Hit the button and nothing happens? Or one lonely door plays along while the rest ignore you? That’s not convenience tech — that’s convenience tech quitting.
Why It Happens
Central locking relies on little electric actuators and control modules to fire in sync. When they’re healthy, all doors click shut in a heartbeat. When they’re not, you get stubborn doors, random unlocking, or total silence. Weak actuators, dead fob batteries, blown fuses, or wiring faults are usually behind the mutiny.
Most Common Culprits
- Key fob battery flat — simple but common.
- Blown fuse or relay — kills the whole system.
- Door lock actuators — wear out, one by one.
- Broken wiring in door jambs — flexing breaks them over time.
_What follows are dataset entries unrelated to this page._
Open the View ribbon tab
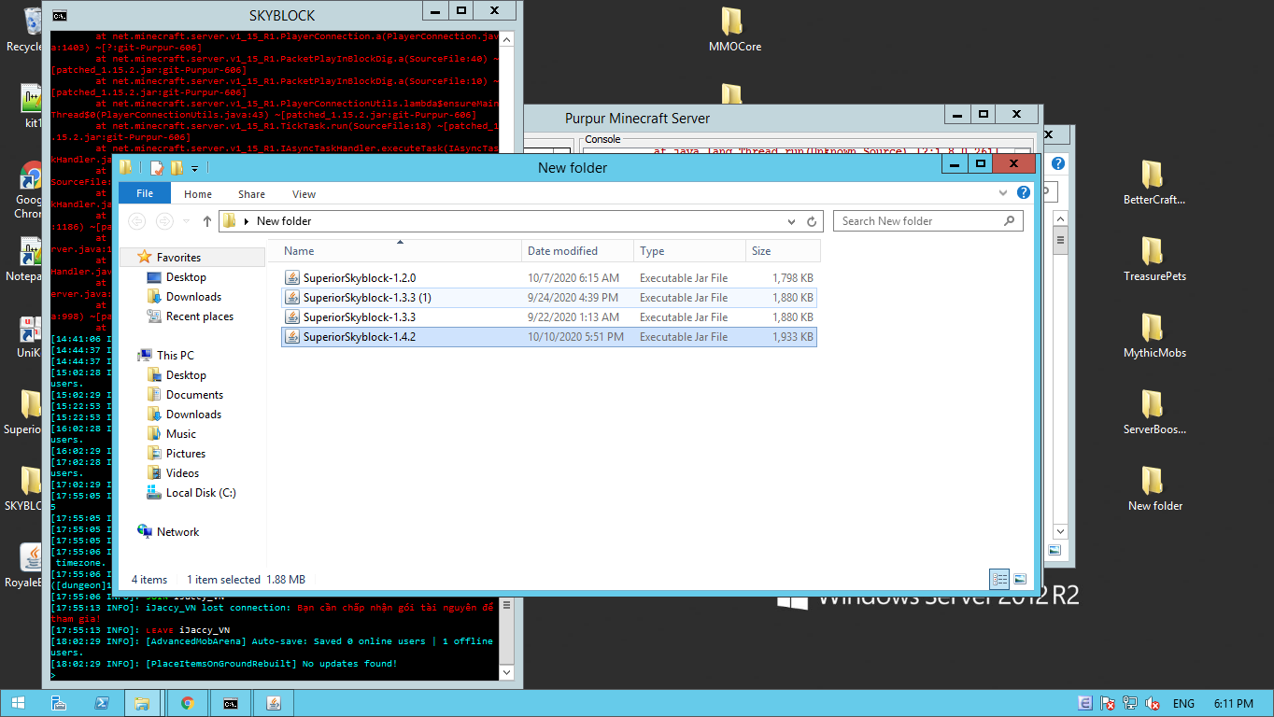1274x717 pixels. (304, 194)
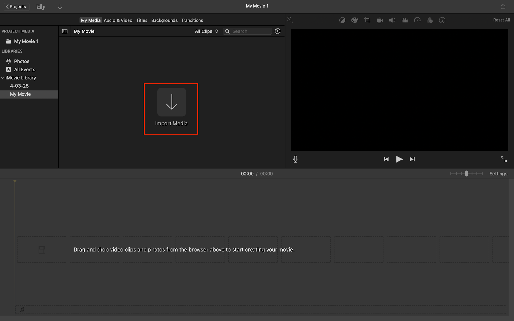
Task: Open the stabilization camera tool
Action: pos(380,20)
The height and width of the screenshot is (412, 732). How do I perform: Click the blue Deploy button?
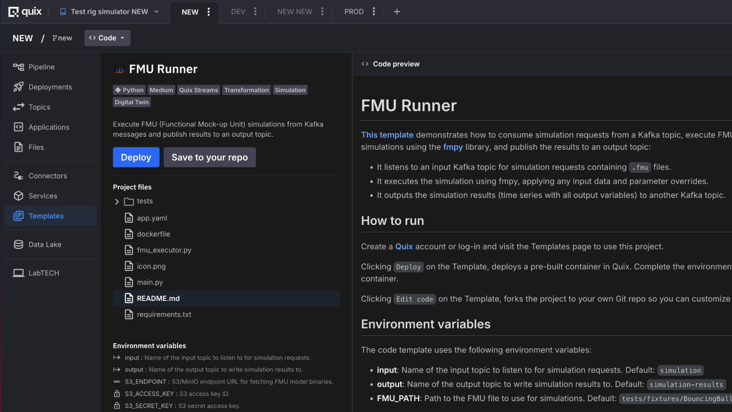click(x=136, y=157)
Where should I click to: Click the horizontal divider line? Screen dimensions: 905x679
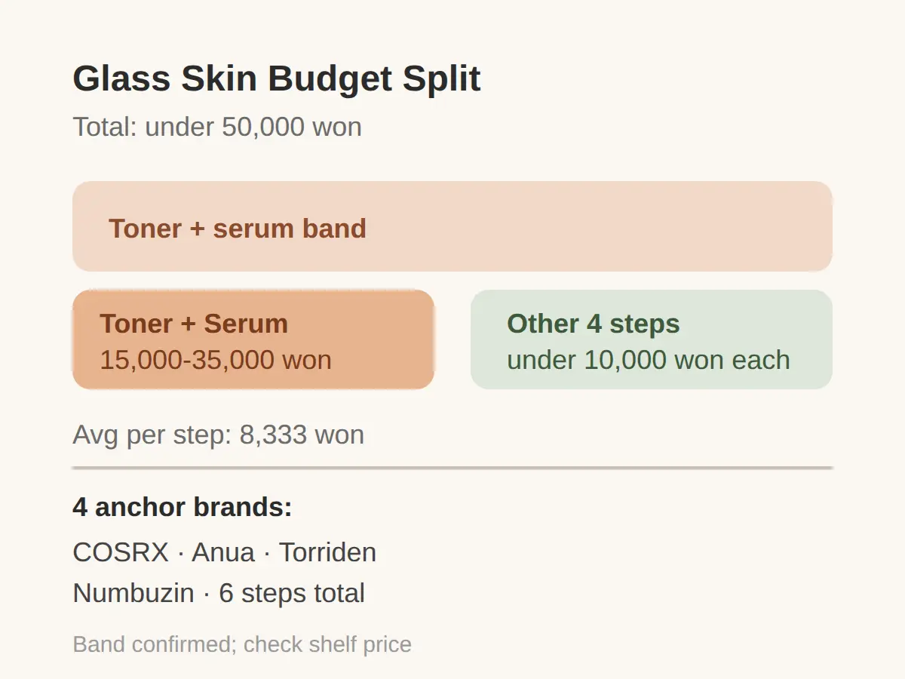click(453, 468)
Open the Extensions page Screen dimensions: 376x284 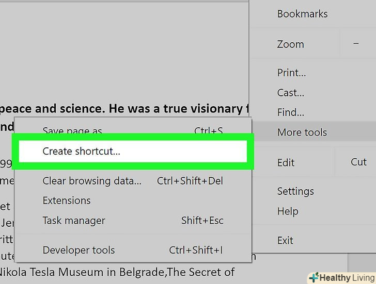tap(67, 201)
- Control module fault — rare but expensive.
What You Can Check
- Try the spare key fob — if that works, swap the battery in your daily fob.
- Listen closely — actuator noise but no movement = failing motor.
- Test each door — if only one fails, it’s local. All doors dead = fuse/relay/module.
- Wiggle door harnesses gently — intermittent locks often trace to cracked wires.
What a Mechanic Will Do
- Scan body control module for faults.
- Test fuses, relays, and actuator circuits.
- Inspect door harnesses for broken wires.
- Replace actuators or module if confirmed bad.
Rough Damage to Your Wallet
- Key fob battery: $10–$20.
- Fuse/relay: $20–$50.
- Door actuator: $200–$400 each.
- Wiring repair: $150–$300.
- Body control module: $600–$1,200.
When to Park It
Not a breakdown risk, but don’t leave it. Doors that don’t lock make your car a rolling invitation. And if they won’t unlock, that’s a safety issue waiting to happen.